Dafür bereiteten sich The Mysterines dieses Mal akribischer auf die Aufnahmen vor. Hatte es bei "Reeling" noch zum Konzept gehört, ordentlich Raum für spontane Eingebungen im Studio zu lassen, verbrachte die Band dieses Mal viel Zeit damit, Demos von den neuen Songs zu machen, bevor es an die eigentlichen Aufnahmen ging. Unterstützt wurden Lia und die Ihren im Studio von Großmeister John Congleton, einem ausgewiesenen Experten für Platten zwischen Kunst und Kommerz, der in der Vergangenheit Acts wie St. Vincent, Angel Olsen oder Sharon Van Etten auf ihrem Weg zu höheren Zielen begleitet hatte. Lia selbst nennt allerdings eher Anthony And The Johnsons, Bill Callahan oder The Walkmen, wenn man sie fragt, welche von Congletons früheren Produktionen sie davon überzeugt haben, dass er der richtige Produzent für "Afraid Of Tomorrows" ist.

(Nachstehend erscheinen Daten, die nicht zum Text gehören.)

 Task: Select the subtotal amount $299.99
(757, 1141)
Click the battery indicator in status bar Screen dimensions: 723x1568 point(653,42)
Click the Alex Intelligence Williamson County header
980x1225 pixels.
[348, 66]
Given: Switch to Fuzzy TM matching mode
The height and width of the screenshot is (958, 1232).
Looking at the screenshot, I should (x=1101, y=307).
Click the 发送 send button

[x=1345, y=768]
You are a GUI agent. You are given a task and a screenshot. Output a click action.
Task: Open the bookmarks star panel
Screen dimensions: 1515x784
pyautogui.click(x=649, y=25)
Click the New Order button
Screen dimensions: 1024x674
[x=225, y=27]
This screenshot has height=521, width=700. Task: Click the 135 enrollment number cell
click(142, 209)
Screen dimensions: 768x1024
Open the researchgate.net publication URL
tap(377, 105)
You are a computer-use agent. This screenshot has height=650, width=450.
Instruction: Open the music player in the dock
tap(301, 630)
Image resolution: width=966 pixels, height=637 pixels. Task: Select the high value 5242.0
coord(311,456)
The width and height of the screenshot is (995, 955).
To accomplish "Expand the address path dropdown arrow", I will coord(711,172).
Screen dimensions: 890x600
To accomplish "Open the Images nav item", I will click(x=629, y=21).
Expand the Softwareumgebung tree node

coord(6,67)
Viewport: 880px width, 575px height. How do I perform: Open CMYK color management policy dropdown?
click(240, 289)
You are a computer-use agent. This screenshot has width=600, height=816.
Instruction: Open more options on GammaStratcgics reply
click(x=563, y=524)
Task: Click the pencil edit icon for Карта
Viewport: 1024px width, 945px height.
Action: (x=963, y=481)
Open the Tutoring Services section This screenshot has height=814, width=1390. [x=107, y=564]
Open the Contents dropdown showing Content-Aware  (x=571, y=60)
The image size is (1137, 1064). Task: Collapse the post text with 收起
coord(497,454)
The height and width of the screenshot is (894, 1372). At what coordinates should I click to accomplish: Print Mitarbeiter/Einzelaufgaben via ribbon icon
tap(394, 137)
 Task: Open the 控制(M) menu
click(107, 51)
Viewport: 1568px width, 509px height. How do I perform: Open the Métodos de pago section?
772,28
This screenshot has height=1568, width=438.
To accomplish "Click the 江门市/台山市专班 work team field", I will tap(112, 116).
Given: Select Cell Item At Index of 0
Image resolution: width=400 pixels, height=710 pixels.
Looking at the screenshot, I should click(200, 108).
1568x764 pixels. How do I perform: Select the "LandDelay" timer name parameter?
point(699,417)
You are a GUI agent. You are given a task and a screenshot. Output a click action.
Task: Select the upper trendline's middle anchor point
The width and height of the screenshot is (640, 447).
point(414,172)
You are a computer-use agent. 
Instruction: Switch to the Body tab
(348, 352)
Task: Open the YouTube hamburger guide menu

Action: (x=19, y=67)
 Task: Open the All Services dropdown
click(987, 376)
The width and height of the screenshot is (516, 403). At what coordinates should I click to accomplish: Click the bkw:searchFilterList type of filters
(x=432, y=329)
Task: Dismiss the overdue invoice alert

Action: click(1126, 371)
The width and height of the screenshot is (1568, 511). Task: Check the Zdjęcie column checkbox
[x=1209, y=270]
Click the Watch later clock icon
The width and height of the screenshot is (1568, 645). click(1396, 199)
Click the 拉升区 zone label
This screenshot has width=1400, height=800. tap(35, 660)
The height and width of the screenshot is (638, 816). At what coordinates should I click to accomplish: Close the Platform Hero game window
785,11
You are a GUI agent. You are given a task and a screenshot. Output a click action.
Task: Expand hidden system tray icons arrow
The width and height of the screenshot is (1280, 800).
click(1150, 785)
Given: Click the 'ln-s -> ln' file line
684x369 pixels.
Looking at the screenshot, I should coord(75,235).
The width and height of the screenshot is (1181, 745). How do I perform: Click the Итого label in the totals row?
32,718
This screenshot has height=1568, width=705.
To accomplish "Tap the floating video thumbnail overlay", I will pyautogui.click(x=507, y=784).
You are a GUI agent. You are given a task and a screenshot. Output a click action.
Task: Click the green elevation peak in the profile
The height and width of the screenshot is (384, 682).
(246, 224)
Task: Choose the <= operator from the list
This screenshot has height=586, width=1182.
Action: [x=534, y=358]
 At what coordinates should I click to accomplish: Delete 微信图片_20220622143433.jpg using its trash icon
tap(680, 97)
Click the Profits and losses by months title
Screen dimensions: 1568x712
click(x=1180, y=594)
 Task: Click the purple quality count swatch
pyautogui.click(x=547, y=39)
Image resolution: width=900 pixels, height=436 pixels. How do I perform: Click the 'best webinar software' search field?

Nicht zuletzt, weil Congleton dort inzwischen lebt und arbeitet, wurde das Album in Los Angeles in seinem just eröffneten neuen Studio eingespielt, und auch wenn es auf den ersten Blick vielleicht nicht offensichtlich ist, entpuppte sich die Glitzer-Stadt als genau der richtige Ort, um die Stimmung einzufangen, die den Mysterines für das Album vorschwebte. "Los Angeles kann einem schon ziemlich schräg vorkommen, gerade wenn man wie wir aus Liverpool stammt", gesteht Lia, "ganz abgesehen davon, dass niemand von uns selbst Auto fährt und die Stadt ziemlich groß und bisweilen auch furchteinflößend ist. Aber in einer Stadt isoliert zu sein, die wir nicht besonders gut kannten, passte zu den Themen von Paranoia, um die sich die Platte dreht. In L.A. musst du nur einmal falsch abbiegen, und schon bist du mittendrin in diesen Szenarien. Wir haben uns in Los Angeles etwas verloren gefühlt, aber auf die gute Art, und das hat sich auch auf das Album niedergeschlagen."